In some years our budgeted earnings, profitability or operational efficiency may fall below the prior year’s actual results. Nevertheless, the compensation committee and the board may conclude that, because the upcoming year’s operating environment (in light of the internal and external factors noted above) is expected to be more challenging as compared to the prior year’s circumstances, achieving such budgeted amounts will nevertheless represent successful performance by our executive management and Renasant, perhaps even more successful than compared to the prior year’s performance. As a result, from one year to the next, the target level of performance under one or more PBRP performance measures may remain static or even decrease, or the outcomes for achieving performance objectives may remain static, or even increase, although our earnings or profitability metrics decline in comparison to the prior year.

The information below under the headings “Annual Performance-Based Cash Awards” and “Equity Awards – Equity Awards Made in 2024” includes a detailed discussion of the compensation committee’s decisions with respect to the performance measures specific to PBRP and LTIP incentives for 2024.
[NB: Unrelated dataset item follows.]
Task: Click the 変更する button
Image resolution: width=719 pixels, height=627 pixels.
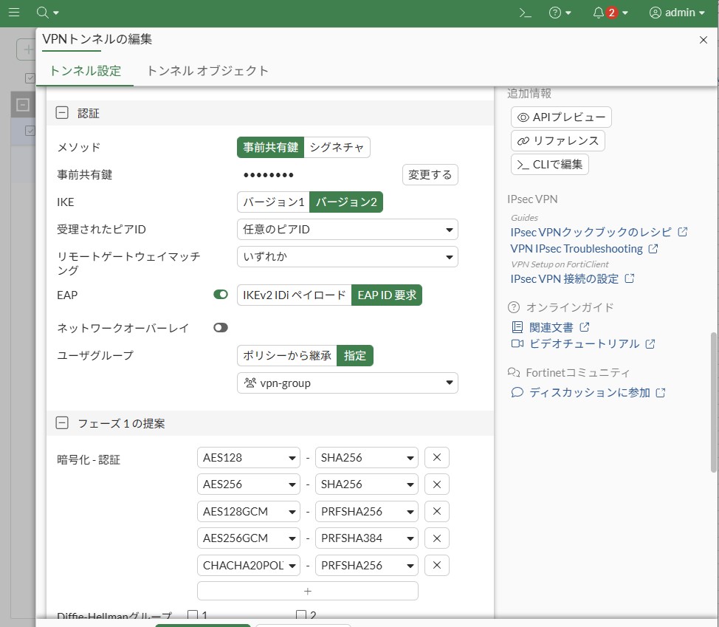Action: point(430,175)
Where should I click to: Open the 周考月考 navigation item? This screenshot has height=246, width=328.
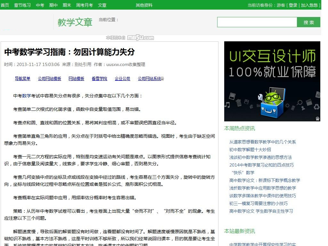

#### 2024 Compensation Decisions
This section of the CD&A describes the specific decisions the compensation committee made with respect to 2024 NEO compensation, including base salaries, performance measures and payouts for cash and equity awards that vested at the end of 2024 and equity awards made in 2024 that will vest or be settled in later years.

General. As 2023 closed, although the liquidity crisis that followed the March 2023 bank failures had largely abated, financial institutions continued to maintain high levels of on-and off-balance sheet liquidity. At the same time, analysts generally believed that the Federal Reserve had largely completed its aggressive interest rate-raising efforts to combat inflation and was more likely to begin lowering interest rates in 2024. A predominant concern among analysts was whether the Federal Reserve could lower interest rates in a manner that resulted in a “soft landing,” and thereby avoid an economic recession. Analysts generally projected that, due to these concerns about an economic recession occurring at some point during the year, borrowers would exhibit caution in 2024.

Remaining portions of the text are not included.